Written problem ▸
Carry on the excerpt about Moscow below, writing the passage that follows its final sentence.

Text excerpt ▸
## begin

Euvgeni was a Jewish kid homesick for Mother Russia where anti-Semitism is in the air Russians breathe. A Moscovite, suspecting that a Jew may be approaching from the opposite direction, will let fly a mouthful of spittle - Pttooo!

One afternoon I happend to bump into Euvgeni downtown. He looked well. Had he done any work on the Moscow punk cassette? No, he promised with an edge of aggression in his voice, the promise punctuated by the twisted smile. No, I can forget about it, he wasn't going to do it.

* * *

Moscow - October 2003. It was late afternoon when the Lufthansa flight from Munich landed at Sheremetyevo Airport. The traffic was grim, the thirty-five km drive in the hotel Benz from the airport in the fading light took a full two hours. En route one observed billboards featuring babes posing with appliances, computers, mobile phones. Gone the demur Soviet working girls. Another sign along with the re-emergence of mat, Russian cursespeak, of the departure of socialism's puritan visage. Not many traffic lights. Pedestrians negotiate the broad multi laned roadways via underground passages.

## end

Extracted material ▸
## begin

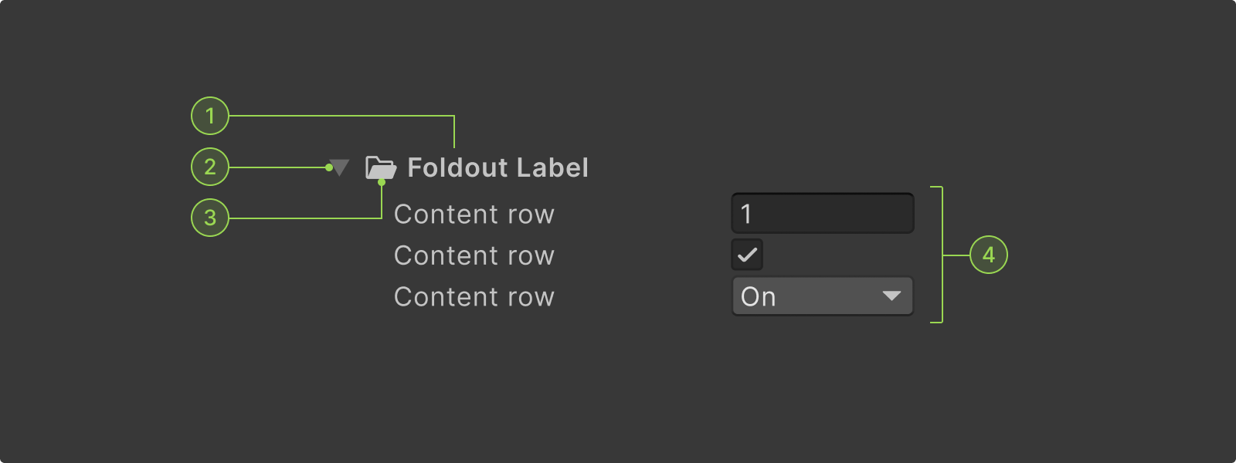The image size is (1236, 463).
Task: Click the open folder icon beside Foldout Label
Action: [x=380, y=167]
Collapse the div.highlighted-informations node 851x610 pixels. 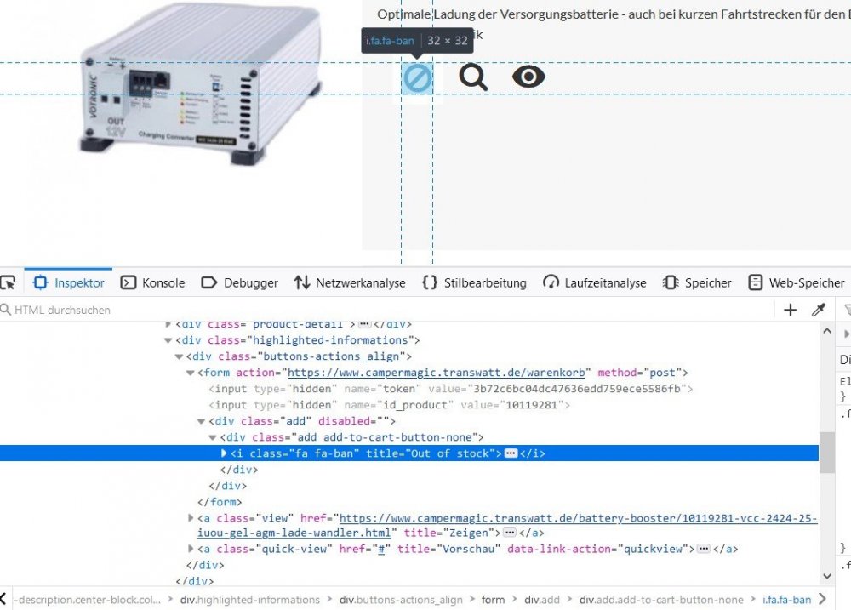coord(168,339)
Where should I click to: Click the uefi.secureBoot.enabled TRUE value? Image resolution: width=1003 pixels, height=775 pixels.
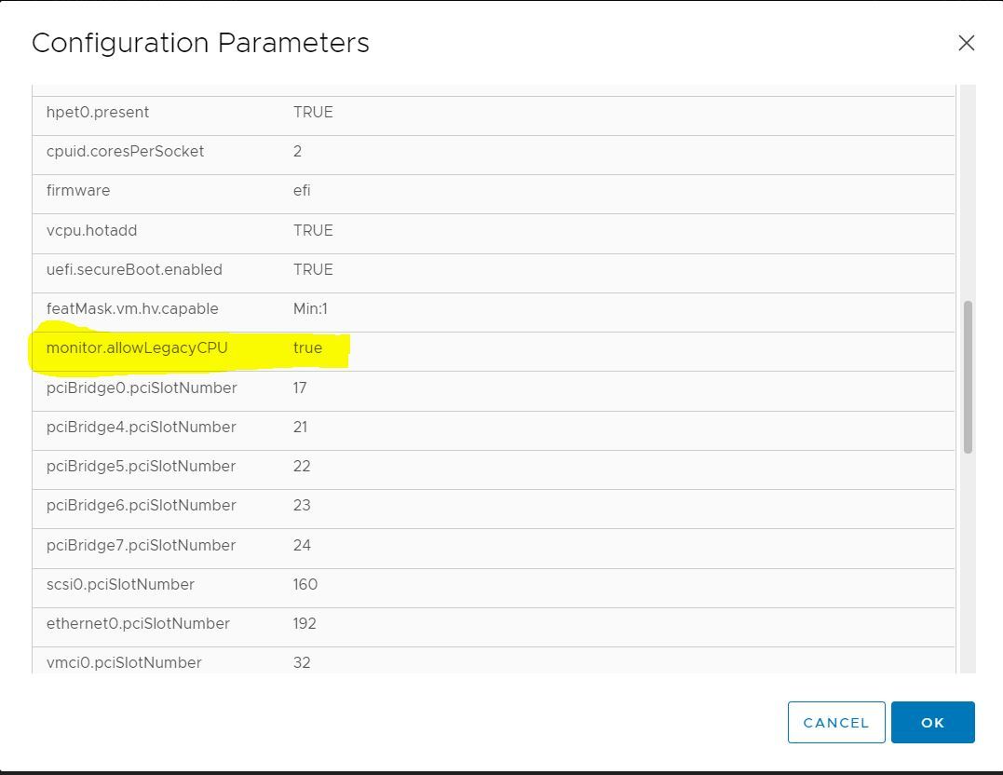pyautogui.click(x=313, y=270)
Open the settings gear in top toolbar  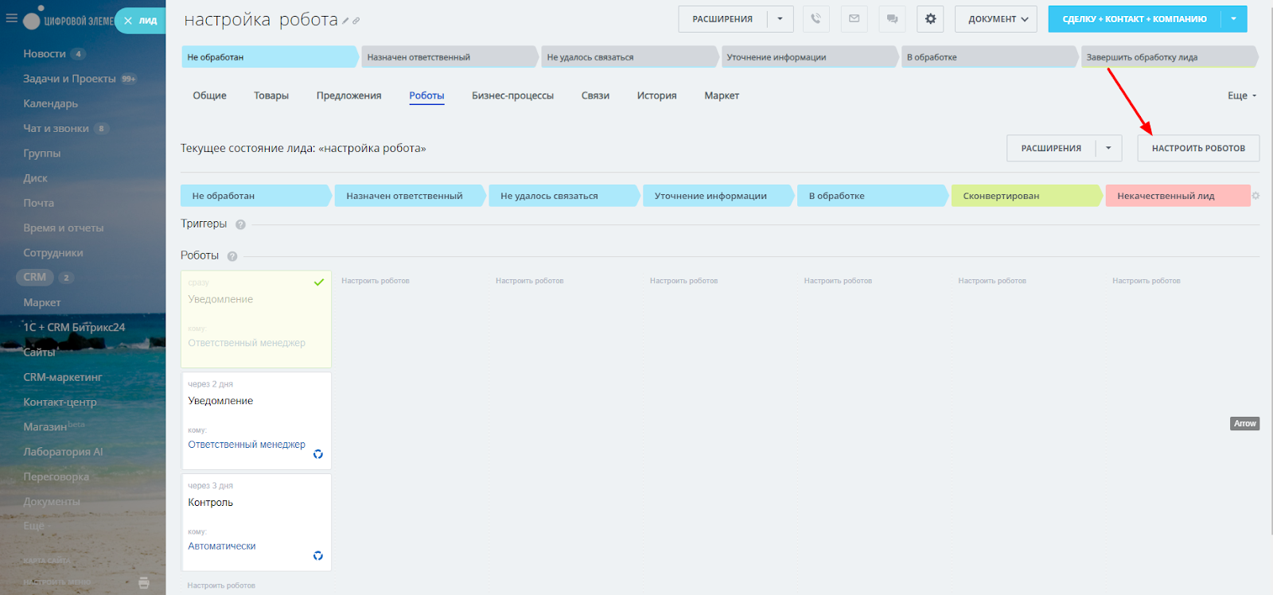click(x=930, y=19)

## end
## begin

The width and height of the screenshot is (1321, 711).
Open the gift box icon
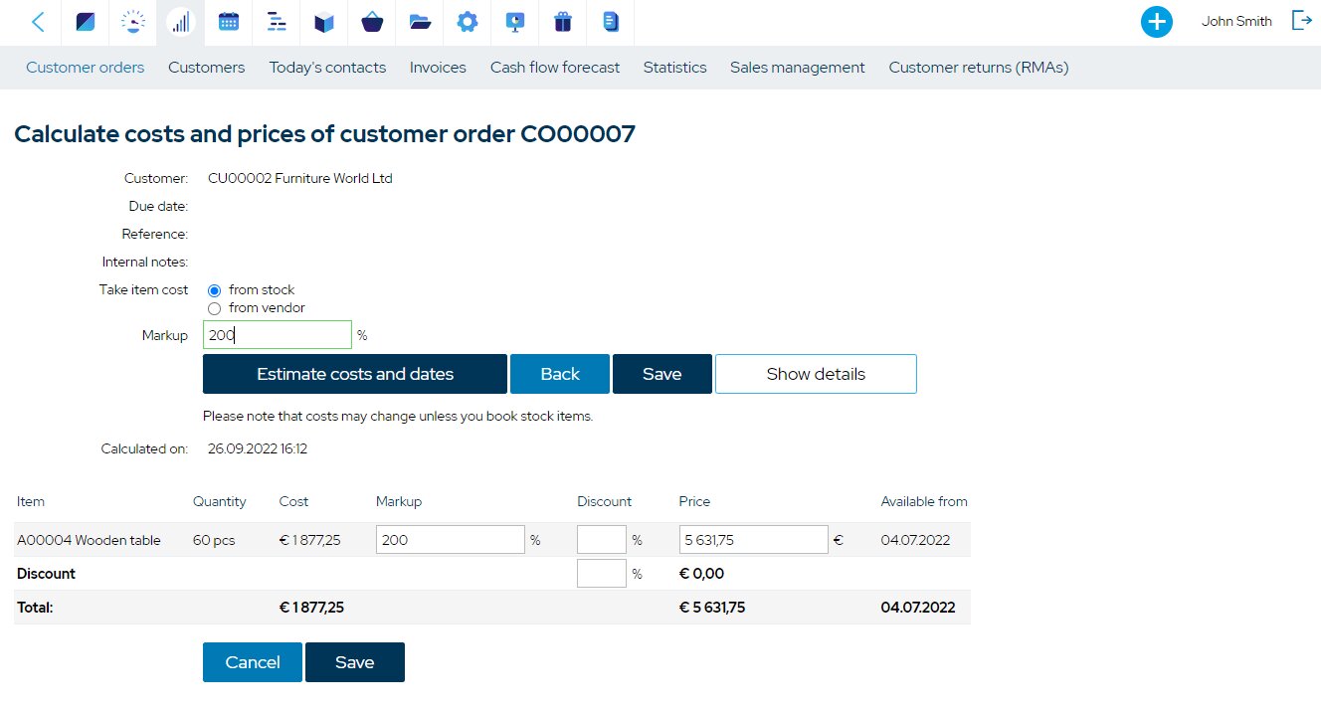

## end
## begin

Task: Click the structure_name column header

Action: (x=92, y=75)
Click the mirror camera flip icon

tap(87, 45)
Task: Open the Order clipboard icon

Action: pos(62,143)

## end

Exercise response ▸
Natalia declared Moscow noisy, dirty, energetic, "A city I love," she said. A cinema scholar, Natalia spoke of the loss of her cream-coloured Lada. She was obliged to put the car up for sale when she left for Brussels to pursue a research and writing project. "I cried when I sold it," she said. "I still miss it." Next time we visit she promised to show us around the Arbat, a trendy Moscow hood.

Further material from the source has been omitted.